Remarks. Amphitritides jirkovi sp. nov. differs from A. namibiensis sp. nov. and A. skeletonensis sp. nov. (see below) by the presence of distinctly shorter branchiae, the larger number of genital papillae (10 pairs vs 3 pairs), and double rows of uncini on most abdominal segments, which are completely absent on abdominal segments in A. namibiensis sp. nov. and which are present only on the first 6–7 abdominal segments in A. skeletonensis sp. nov. The number of thoracic segments also differs in these 3 species (see Table 1 View TABLE 1 ).

Amphitritides jirkovi sp. nov. 60 mm in length,is among the seven largest Amphitritides species known worldwide, including A. namibiensis sp. nov. and A. skeletonensis sp. nov. described in this paper. The three remaining species are about 20 mm long. These larger species include A. bruneocomata ( Ehlers, 1887) (84 mm long), A. carawa Nogueira & Hutchings, 2007 (41 mm long), A. gracilis ( Grube, 1860) (120 mm long) and A. kuehlmanni Arvanitidis & Koukouras, 1995 (50 mm long). Of these larger species A. bruneocomata has more pairs of notopodia than A. jirkovi sp. nov. (27 vs. 22 or 23) and also significantly more genital papillae (15 vs. 10); in addition, the bases of notochaetae are narrow and not swollen, and the uncini in the double rows are partially intercalating. Amphitritides carawa is distinctly smaller, and has also more genital papillae (14 pairs); in addition, the first pair of branchiae is twice as long as the second pair. Amphitritides gracilis is twice as long as A. jirkovi sp. nov. but has fewer pairs of notopodia (17–21 pairs) and genital papillae (8 pairs); genital papillae are located between parapodial lobes, instead of being at the anterior base of notopodia as found in A. jirkovi sp. nov. Amphitritides kuehlmanni is somewhat smaller, but has considerably more segments (177 segments); this species also has 12 pairs of genital papillae, and the first pair of branchia is also larger than the second.

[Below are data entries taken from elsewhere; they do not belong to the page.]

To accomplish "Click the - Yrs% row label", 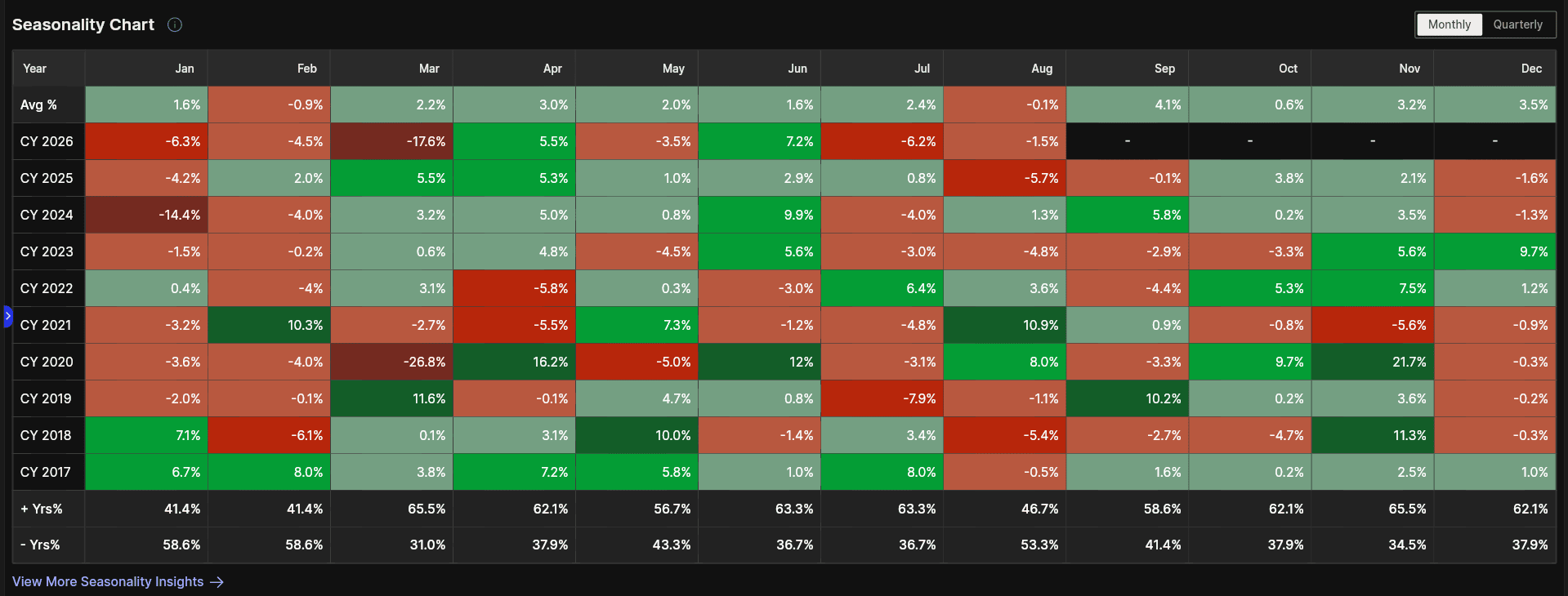I will click(40, 545).
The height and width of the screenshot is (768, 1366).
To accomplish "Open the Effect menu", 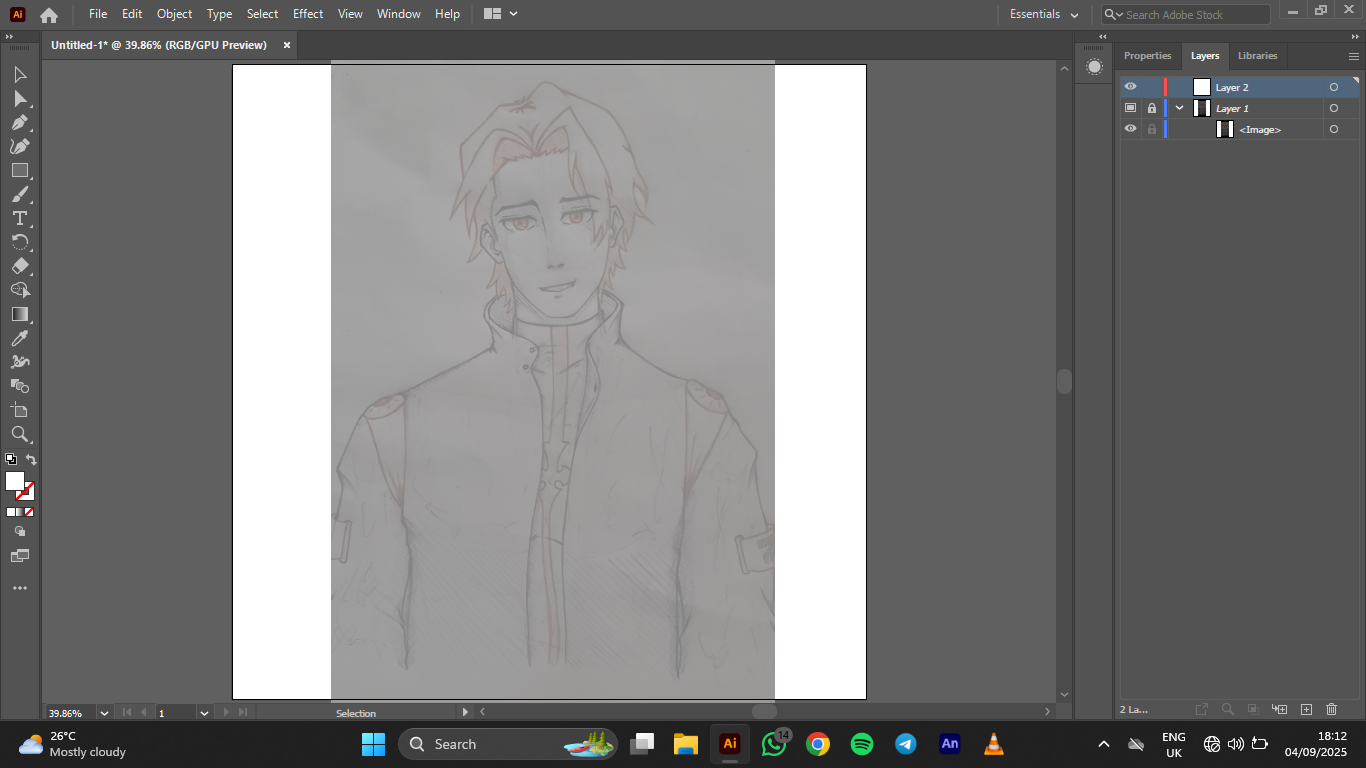I will point(308,14).

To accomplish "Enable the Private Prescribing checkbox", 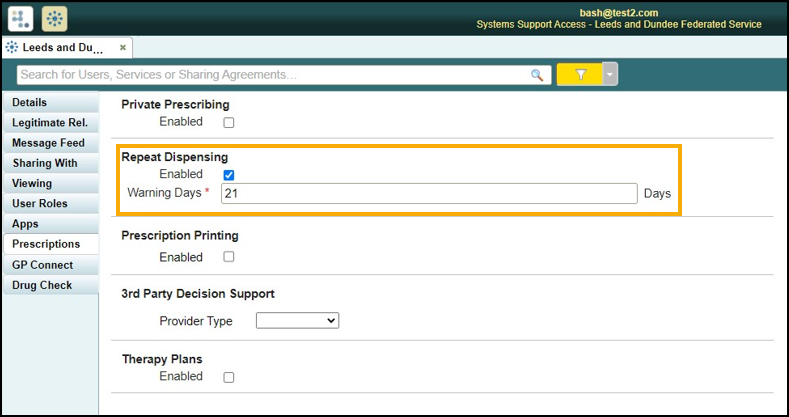I will 228,123.
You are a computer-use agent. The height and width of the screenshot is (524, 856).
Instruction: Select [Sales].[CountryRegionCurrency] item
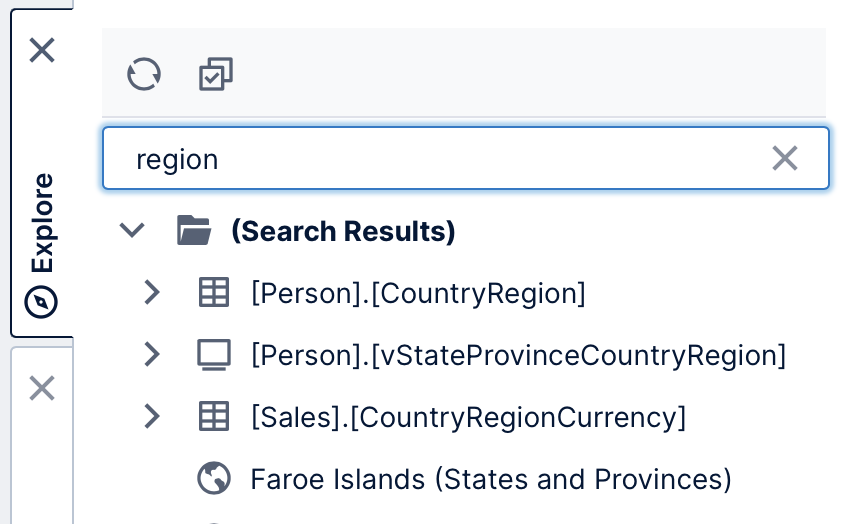(468, 418)
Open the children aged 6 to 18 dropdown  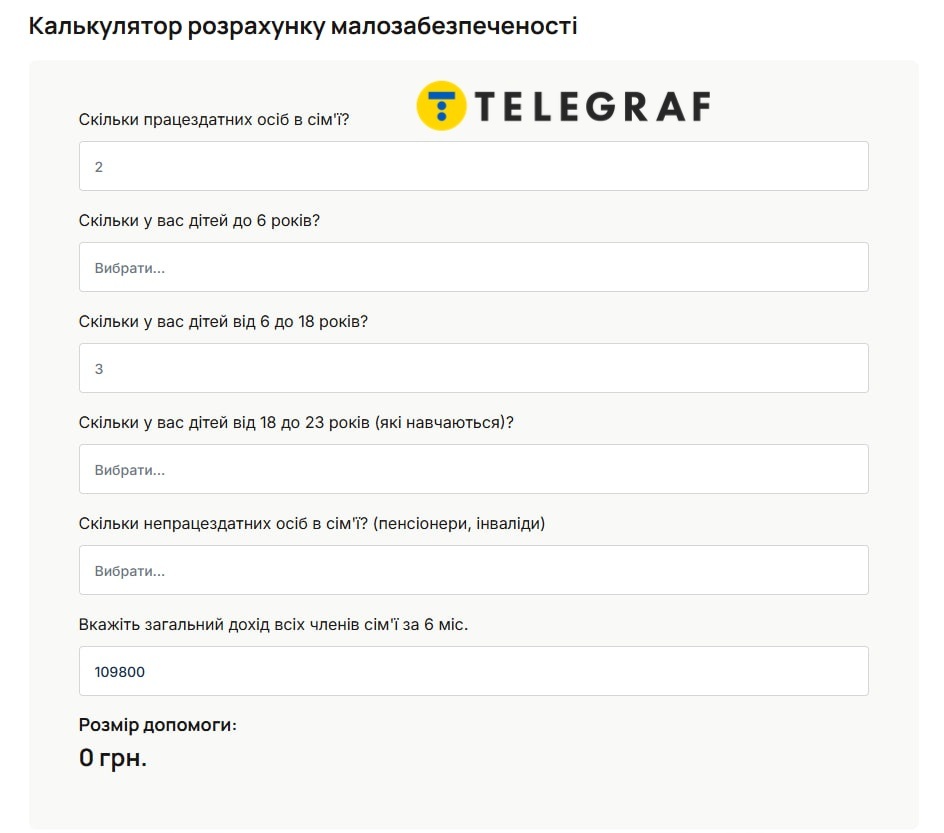click(x=473, y=368)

There are also no species in the genus Amphitrite and Paramphitrite to which the characters of A. jirkovi sp. nov. apply, i.e. the number of branchiae and genital papillae, as well as segments with notopodia and uncini in double rows (see Jirkov 2020).

Since only one specimen was available, no SEM-photos could be made.

Etymology. This species is dedicated to Igor A. Jirkov, for his great contribution to polychaete taxonomy especially the Terebellidae .

Distribution. Only known from the type locality. We found this specimen at a shallow water station (26 m depth) in front of the mouth of the Kunene River.

Habitat. The salinity of the bottom water was 35.7 psu and the oxygen content was 54 µmol/l. Bottom water temperature was 17.8 °C. No information is available on the sediment conditions and the tube shape.